La sentenza della Corte di Appello (CdA Napoli 542/2017), cassata dagli Ermellini, aveva riconosciuto il diritto al mantenimento in favore di due ragazzi ultratrentenni con la motivazione che il genitore obbligato non aveva fornito la prova dell’effettiva e stabile autosufficienza e/o della responsabilità dei figli per la mancata acquisizione di un’occupazione che li rendesse indipendenti.


Premette la Corte di Cassazione che “l’obbligo del mantenimento dei genitori consiste nel dovere di assicurare ai figli, anche oltre il raggiungimento della maggiore età e in proporzione alle risorse economiche del soggetto obbligato, la possibilità di completare il percorso formativo prescelto e di acquisire la capacità lavorativa necessaria a rendersi autosufficiente”.


Proseguono i giudici di palazzaccio ritenendo, tuttavia, non condivisibile la linea interpretativa della CdA di Napoli e fornendo importanti precisazioni in tema di ripartizione dell’onere probatorio.
Stabilisce infatti la Corte che:

 

“La prova del raggiungimento di un sufficiente grado di capacità lavorativa è ricavabile anche in via presuntiva dalla formazione acquisita e dalla esistenza di un mercato del lavoro in cui essa sia spendibile.
La prova contraria non può che gravare sul figlio maggiorenne che, pur avendo completato il proprio percorso formativo, non riesca ad ottenere, per fattori estranei alla sua responsabilità, una sufficiente remunerazione della propria capacità lavorativa”.

 

Non solo, anche nel caso in cui il figlio riuscisse a fornire tale prova, andranno comunque valutati altri fattori:

 

“La distanza temporale dal completamento della formazione, l’età raggiunta ovvero gli altri fattori e circostanze che incidano comunque sul tenore di vita del figlio maggiorenne e che di fatto lo rendano non più dipendente dal contributo proveniente dai genitori”.

 

Il secondo profilo rilevante affrontato nella sentenza riguarda l’esclusione della reviviscenza dell’obbligo del genitore al mantenimento.


Nel caso di specie, infatti, uno dei due figli, dopo avere lavorato per due anni, aveva poi percepito solo redditi eccessivamente modesti o inesistenti.

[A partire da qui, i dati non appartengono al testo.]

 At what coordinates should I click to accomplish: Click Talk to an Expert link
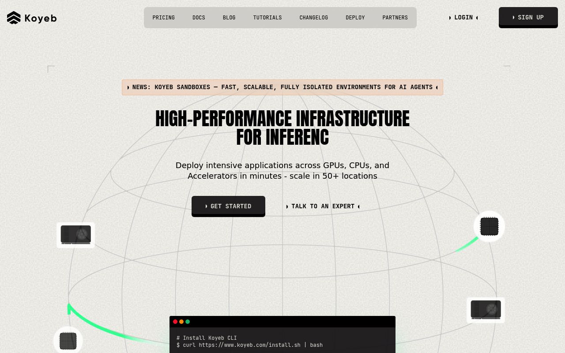point(323,207)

La Corte ha statuito sul punto precisando che “la percezione di una retribuzione sia pure modesta ma che prelude a una successiva spendita dalla capacità lavorativa a rendimenti crescenti segnala fine dell’obbligo di contribuzione da parte del genitore e la successiva eventuale perdita dell’occupazione o il negativo andamento della stessa non comporta la reviviscenza dell’obbligo del genitore al mantenimento”.

 

Nel caso in esame, la Corte territoriale neppure ha adeguatamente valutato una serie di ulteriori e rilevanti circostanze quali “l’effettività o meno della convivenza dei figli con la madre, l’età ormai ampiamente superiore ai trent’anni di entrambi i figli, il tenore di vita di cui dispongono”.

 

Su tali circostanze si sarebbe, invece, dovuto attivare l’onere probatorio gravante sui soggetti richiedenti il contributo al mantenimento.